> _TASK DIRECTIONS_
Render the data from the line with "Open ModelBuilder window from toolbar" up to and including the line with "click(x=58, y=169)" as a JSON list of strings, one string per line, leaving out blank lines.

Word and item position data
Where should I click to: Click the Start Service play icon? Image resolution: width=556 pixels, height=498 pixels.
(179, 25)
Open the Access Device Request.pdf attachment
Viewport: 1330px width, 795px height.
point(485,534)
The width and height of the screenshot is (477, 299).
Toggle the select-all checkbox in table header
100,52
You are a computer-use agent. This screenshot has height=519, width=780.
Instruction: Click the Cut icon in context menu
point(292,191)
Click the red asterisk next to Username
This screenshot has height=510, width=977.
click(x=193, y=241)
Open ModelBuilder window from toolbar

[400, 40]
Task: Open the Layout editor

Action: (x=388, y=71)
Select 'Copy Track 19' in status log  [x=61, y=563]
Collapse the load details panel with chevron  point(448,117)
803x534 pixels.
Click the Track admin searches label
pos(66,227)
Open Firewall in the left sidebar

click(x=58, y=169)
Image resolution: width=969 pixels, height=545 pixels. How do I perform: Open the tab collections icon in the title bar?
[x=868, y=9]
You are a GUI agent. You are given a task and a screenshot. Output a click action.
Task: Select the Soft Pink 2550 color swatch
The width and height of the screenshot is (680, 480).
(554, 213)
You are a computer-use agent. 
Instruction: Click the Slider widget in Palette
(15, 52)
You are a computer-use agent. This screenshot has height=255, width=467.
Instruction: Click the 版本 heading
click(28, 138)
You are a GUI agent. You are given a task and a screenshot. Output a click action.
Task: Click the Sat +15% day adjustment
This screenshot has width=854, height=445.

> _FINAL ANSWER_
[
  "Open ModelBuilder window from toolbar",
  "[400, 40]",
  "Task: Open the Layout editor",
  "Action: (x=388, y=71)",
  "Select 'Copy Track 19' in status log  [x=61, y=563]",
  "Collapse the load details panel with chevron  point(448,117)",
  "803x534 pixels.",
  "Click the Track admin searches label",
  "pos(66,227)",
  "Open Firewall in the left sidebar",
  "click(x=58, y=169)"
]